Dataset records
------------------------------------------------------------------------

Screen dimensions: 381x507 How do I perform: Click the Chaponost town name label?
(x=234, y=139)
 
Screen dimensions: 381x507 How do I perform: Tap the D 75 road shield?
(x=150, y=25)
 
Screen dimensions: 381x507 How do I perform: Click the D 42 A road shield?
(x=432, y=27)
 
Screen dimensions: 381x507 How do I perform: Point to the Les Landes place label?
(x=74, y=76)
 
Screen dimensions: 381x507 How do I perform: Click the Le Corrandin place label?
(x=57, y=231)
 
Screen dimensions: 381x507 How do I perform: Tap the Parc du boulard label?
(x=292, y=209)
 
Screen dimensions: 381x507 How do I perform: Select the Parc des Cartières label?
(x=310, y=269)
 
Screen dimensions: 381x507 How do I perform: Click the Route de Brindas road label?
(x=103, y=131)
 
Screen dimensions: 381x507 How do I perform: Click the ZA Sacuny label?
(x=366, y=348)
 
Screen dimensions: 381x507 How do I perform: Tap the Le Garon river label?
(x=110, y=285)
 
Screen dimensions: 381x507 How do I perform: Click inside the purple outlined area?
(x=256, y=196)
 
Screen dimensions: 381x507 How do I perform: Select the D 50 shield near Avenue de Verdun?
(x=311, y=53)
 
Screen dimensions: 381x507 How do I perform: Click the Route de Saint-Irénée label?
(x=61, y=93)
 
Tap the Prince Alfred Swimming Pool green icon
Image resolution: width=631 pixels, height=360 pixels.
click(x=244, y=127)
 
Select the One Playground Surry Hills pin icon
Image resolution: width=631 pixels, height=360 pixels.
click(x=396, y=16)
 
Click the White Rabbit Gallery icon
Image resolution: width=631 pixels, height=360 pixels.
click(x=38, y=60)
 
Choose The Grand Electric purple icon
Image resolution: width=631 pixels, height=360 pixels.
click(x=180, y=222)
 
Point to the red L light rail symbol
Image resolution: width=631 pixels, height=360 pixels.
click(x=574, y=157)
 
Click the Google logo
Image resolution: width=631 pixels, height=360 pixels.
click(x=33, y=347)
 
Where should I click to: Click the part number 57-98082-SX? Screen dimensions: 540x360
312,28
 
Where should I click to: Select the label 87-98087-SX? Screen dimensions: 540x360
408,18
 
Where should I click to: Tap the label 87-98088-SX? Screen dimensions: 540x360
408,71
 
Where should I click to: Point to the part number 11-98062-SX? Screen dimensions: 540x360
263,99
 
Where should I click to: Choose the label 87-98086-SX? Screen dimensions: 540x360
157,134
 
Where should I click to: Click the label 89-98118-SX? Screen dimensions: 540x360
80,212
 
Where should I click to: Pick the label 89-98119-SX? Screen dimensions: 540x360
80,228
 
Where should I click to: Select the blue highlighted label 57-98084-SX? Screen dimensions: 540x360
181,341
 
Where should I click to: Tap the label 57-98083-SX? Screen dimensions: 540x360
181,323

------------------------------------------------------------------------

* _WORK TO COMPLETE_
Reproduce all of the records above, swapping every instance of "Screen dimensions" for "Display size" and leaving everything else unchanged.

* _ANSWER BELOW_
Display size: 381x507 How do I perform: Click the Chaponost town name label?
(x=234, y=139)
 
Display size: 381x507 How do I perform: Tap the D 75 road shield?
(x=150, y=25)
 
Display size: 381x507 How do I perform: Click the D 42 A road shield?
(x=432, y=27)
 
Display size: 381x507 How do I perform: Point to the Les Landes place label?
(x=74, y=76)
 
Display size: 381x507 How do I perform: Click the Le Corrandin place label?
(x=57, y=231)
 
Display size: 381x507 How do I perform: Tap the Parc du boulard label?
(x=292, y=209)
 
Display size: 381x507 How do I perform: Select the Parc des Cartières label?
(x=310, y=269)
 
Display size: 381x507 How do I perform: Click the Route de Brindas road label?
(x=103, y=131)
 
Display size: 381x507 How do I perform: Click the ZA Sacuny label?
(x=366, y=348)
 
Display size: 381x507 How do I perform: Tap the Le Garon river label?
(x=110, y=285)
 
Display size: 381x507 How do I perform: Click inside the purple outlined area?
(x=256, y=196)
 
Display size: 381x507 How do I perform: Select the D 50 shield near Avenue de Verdun?
(x=311, y=53)
 
Display size: 381x507 How do I perform: Click the Route de Saint-Irénée label?
(x=61, y=93)
 
Tap the Prince Alfred Swimming Pool green icon
Image resolution: width=631 pixels, height=360 pixels.
click(x=244, y=127)
 
Select the One Playground Surry Hills pin icon
Image resolution: width=631 pixels, height=360 pixels.
click(x=396, y=16)
 
Click the White Rabbit Gallery icon
Image resolution: width=631 pixels, height=360 pixels.
click(x=38, y=60)
 
Choose The Grand Electric purple icon
Image resolution: width=631 pixels, height=360 pixels.
click(x=180, y=222)
 
Point to the red L light rail symbol
Image resolution: width=631 pixels, height=360 pixels.
click(x=574, y=157)
 
Click the Google logo
Image resolution: width=631 pixels, height=360 pixels.
click(x=33, y=347)
 
Where should I click to: Click the part number 57-98082-SX? Display size: 540x360
312,28
 
Where should I click to: Select the label 87-98087-SX? Display size: 540x360
408,18
 
Where should I click to: Tap the label 87-98088-SX? Display size: 540x360
408,71
 
Where should I click to: Point to the part number 11-98062-SX? Display size: 540x360
263,99
 
Where should I click to: Choose the label 87-98086-SX? Display size: 540x360
157,134
 
Where should I click to: Click the label 89-98118-SX? Display size: 540x360
80,212
 
Where should I click to: Pick the label 89-98119-SX? Display size: 540x360
80,228
 
Where should I click to: Select the blue highlighted label 57-98084-SX? Display size: 540x360
181,341
 
Where should I click to: Tap the label 57-98083-SX? Display size: 540x360
181,323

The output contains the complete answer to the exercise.